*** DATA RECORDS ***

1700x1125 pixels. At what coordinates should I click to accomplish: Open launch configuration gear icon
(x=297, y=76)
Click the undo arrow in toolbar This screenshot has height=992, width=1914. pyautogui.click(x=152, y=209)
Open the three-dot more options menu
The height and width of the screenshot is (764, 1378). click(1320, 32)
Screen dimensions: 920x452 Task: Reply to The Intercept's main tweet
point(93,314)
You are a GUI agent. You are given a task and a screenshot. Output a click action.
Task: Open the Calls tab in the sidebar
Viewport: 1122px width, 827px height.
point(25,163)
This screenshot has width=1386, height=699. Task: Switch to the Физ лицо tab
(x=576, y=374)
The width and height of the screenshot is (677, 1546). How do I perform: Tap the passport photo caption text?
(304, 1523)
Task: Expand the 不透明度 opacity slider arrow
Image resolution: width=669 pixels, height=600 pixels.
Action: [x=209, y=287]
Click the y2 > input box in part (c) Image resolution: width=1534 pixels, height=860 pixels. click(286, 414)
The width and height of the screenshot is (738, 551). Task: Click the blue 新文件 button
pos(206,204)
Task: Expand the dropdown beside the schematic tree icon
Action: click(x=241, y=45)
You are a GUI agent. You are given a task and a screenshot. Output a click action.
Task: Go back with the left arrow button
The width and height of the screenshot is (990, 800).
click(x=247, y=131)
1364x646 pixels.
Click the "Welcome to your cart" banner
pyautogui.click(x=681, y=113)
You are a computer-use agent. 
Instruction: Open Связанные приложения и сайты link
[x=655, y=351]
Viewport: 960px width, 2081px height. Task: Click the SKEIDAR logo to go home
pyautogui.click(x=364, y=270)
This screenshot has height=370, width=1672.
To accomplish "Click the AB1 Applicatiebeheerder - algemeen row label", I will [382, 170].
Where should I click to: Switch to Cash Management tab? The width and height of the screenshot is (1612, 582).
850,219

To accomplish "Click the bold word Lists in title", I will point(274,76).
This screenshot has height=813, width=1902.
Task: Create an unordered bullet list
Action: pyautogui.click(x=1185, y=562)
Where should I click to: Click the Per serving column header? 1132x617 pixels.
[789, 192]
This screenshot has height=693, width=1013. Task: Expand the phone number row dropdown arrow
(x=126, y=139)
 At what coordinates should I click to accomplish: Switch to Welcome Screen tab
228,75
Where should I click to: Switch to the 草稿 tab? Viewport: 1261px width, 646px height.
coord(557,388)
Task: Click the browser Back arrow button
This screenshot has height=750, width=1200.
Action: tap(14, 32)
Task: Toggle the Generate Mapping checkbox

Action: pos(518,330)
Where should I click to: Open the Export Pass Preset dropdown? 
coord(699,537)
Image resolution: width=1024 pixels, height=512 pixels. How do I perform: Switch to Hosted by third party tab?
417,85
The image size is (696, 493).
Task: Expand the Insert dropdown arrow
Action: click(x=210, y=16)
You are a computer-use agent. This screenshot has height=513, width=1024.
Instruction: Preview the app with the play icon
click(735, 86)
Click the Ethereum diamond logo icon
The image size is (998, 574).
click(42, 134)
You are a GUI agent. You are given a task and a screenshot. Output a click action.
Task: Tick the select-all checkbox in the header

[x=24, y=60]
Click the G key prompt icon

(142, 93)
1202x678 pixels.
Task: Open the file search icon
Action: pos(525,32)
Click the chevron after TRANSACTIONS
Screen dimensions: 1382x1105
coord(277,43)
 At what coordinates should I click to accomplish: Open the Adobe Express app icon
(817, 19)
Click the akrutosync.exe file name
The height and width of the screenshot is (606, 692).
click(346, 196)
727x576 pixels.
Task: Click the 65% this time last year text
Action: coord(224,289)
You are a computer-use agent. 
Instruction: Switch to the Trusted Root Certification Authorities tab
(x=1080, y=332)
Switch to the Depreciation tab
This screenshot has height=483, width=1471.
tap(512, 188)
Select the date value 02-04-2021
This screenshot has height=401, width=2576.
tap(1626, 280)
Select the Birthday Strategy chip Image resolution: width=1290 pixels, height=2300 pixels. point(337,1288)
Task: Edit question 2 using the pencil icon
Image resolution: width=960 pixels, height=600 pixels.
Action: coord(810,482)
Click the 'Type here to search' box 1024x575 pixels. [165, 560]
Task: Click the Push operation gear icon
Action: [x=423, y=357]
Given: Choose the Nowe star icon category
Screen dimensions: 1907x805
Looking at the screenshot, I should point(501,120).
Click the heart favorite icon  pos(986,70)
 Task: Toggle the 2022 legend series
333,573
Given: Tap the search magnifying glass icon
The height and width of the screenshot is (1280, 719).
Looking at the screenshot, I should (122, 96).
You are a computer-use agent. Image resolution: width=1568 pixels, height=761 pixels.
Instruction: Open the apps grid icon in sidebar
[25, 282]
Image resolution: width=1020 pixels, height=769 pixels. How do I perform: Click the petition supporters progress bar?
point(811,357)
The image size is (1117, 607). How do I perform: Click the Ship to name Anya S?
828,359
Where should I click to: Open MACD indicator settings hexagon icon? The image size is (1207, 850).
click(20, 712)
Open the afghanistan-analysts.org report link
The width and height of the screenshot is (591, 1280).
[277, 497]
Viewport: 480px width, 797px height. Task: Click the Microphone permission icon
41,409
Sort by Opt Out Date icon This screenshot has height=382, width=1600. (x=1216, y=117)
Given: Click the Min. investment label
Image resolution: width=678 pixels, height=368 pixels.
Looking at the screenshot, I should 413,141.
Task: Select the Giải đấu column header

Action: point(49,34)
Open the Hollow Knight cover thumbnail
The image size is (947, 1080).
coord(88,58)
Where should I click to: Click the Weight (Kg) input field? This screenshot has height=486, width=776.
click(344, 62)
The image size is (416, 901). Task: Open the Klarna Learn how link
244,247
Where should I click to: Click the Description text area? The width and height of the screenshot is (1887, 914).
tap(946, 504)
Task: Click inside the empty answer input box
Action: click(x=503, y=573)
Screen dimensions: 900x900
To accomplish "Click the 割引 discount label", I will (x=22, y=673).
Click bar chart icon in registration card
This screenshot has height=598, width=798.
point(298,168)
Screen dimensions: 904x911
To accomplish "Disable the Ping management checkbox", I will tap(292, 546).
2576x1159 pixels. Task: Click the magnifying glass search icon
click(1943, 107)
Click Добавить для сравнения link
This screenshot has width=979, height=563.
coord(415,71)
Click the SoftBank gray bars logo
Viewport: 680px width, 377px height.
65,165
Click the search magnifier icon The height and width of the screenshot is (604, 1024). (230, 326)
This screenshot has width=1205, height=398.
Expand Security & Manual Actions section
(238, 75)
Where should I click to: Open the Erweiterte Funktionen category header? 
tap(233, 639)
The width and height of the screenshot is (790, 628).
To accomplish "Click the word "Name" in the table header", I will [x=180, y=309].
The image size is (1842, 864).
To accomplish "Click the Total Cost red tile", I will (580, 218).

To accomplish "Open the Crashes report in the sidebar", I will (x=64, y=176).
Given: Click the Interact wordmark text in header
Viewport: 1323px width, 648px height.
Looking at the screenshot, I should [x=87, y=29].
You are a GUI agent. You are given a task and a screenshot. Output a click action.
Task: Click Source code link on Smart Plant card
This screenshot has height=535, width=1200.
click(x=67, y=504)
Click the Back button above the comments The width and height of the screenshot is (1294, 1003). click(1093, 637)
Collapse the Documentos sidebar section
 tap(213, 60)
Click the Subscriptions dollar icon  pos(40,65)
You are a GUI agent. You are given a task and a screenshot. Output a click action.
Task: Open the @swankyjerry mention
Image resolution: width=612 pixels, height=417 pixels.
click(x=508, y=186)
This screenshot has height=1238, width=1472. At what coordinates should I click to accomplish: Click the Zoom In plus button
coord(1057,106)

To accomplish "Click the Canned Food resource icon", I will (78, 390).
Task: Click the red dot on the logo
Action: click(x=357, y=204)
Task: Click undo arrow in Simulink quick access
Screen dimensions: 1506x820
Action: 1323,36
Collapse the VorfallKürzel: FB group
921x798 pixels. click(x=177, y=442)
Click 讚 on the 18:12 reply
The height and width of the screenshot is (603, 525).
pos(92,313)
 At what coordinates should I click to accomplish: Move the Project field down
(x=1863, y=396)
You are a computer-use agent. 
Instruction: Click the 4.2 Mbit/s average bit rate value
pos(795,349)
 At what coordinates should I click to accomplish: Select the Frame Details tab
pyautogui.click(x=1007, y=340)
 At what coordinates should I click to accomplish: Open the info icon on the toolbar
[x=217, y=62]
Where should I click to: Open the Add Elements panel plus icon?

*** End of DATA RECORDS ***

> _WHAT THE TASK REQUIRES_:
Within the listing above, locate the line containing "This screenshot has width=1386, height=699." and the line containing "Task: Expand the 不透明度 opacity slider arrow". Reproduce those two lines and all lines between them exactly, with nothing added.

> _TASK ANSWER_:
This screenshot has width=1386, height=699. Task: Switch to the Физ лицо tab
(x=576, y=374)
The width and height of the screenshot is (677, 1546). How do I perform: Tap the passport photo caption text?
(304, 1523)
Task: Expand the 不透明度 opacity slider arrow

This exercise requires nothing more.